The connection people feel with celebrities in American culture is a peculiar one. Although most of us have never even met a celebrity, there is a feeling that we nonetheless know them – we’re even aware of some of the intimate details of their lives. That we only know them through the mass media means that our impressions of these celebrities is not based on even the most impersonal of physical encounters. Rather, we understand a celebrity as the composite of all the images we’ve seen and headlines we’ve read about them. This is especially problematic since the images are never neutral; they are either impossibly glamorized or carefully chosen to display imperfection or hedonism.

The work of local artist Mimi McCann currently showing at Ray’s Living Room in the Short North engages the impersonal and intimate relationships we share with celebrities. While undoubtedly taken from photos in magazines, it would be difficult to track down the specific sources of her drawings. Working in a sketch-like manner, McCann reduces the image to its most basic outlines, at times removing detail to the point that the figure is just barely discernible. Interestingly, this often removes the very elements that act as the focus of the original image – those features that are touched-up to raise the person to the level of unattainable beauty or, conversely, those unflattering attributes that are evident when a celebrity is caught unawares by a paparazzi photographer. McCann will even go so far as to remove the entire face or other highly charged features such as a woman’s breasts.

The resulting simplification of the photograph through McCann’s sketch-like approach effectively neutralizes these usually highly charged images. To further strip-down the images, McCann divorces them from the inflammatory headlines that usually accompany them. The dual interpretation that occurs between word and image (what Roland Barthes calls “anchoring”) has the powerful effect of leaving the viewer with the impression that both word and image are evidence of each other.
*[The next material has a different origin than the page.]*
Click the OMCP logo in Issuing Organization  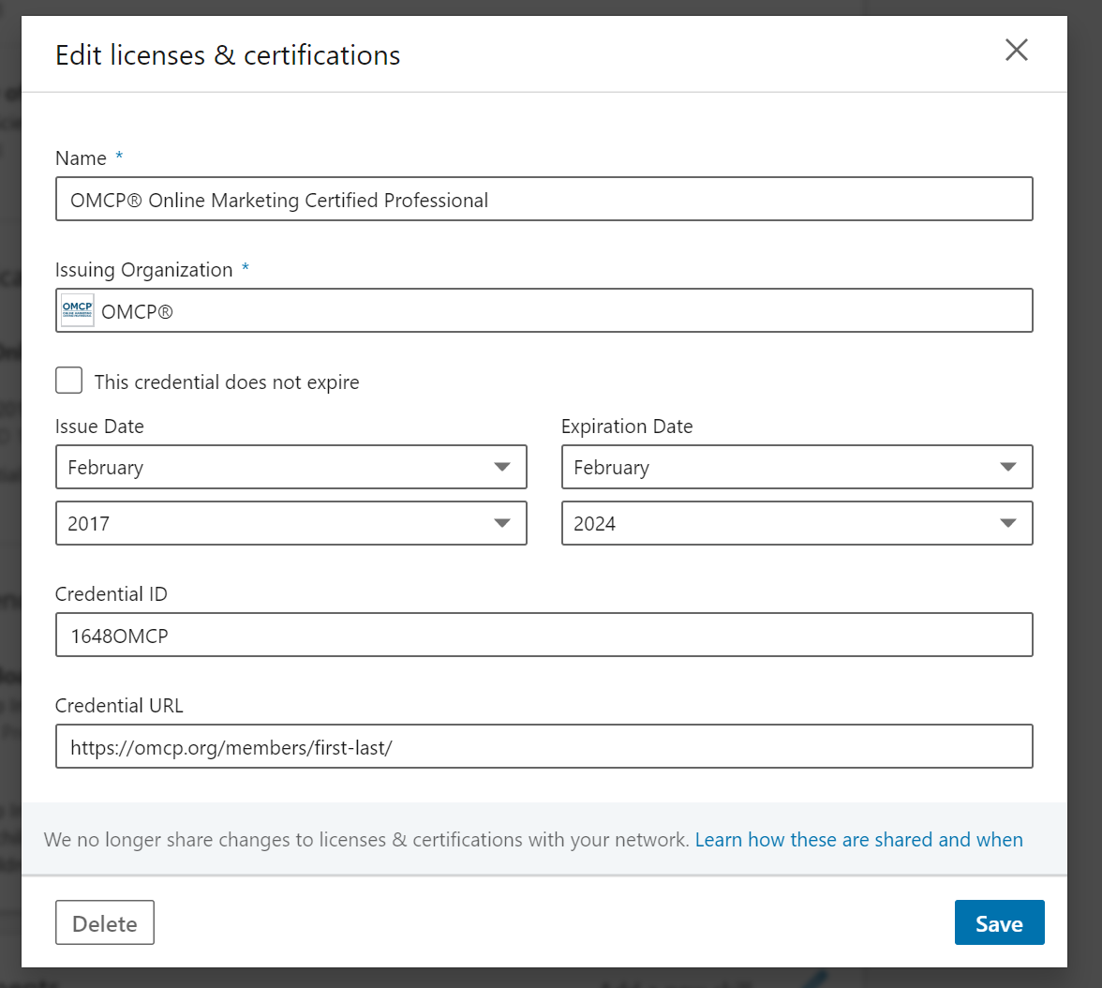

For example, imagine a photograph of a celebrity getting into a car with the headline that they spent the whole night partying at clubs. The photograph would seem to be evidence of the night out, but without the headline it actually demonstrates nothing because we couldn’t possibly know when or where it was taken. Having the image presented to them without context, the viewer is left to come to their own conclusions about the person depicted.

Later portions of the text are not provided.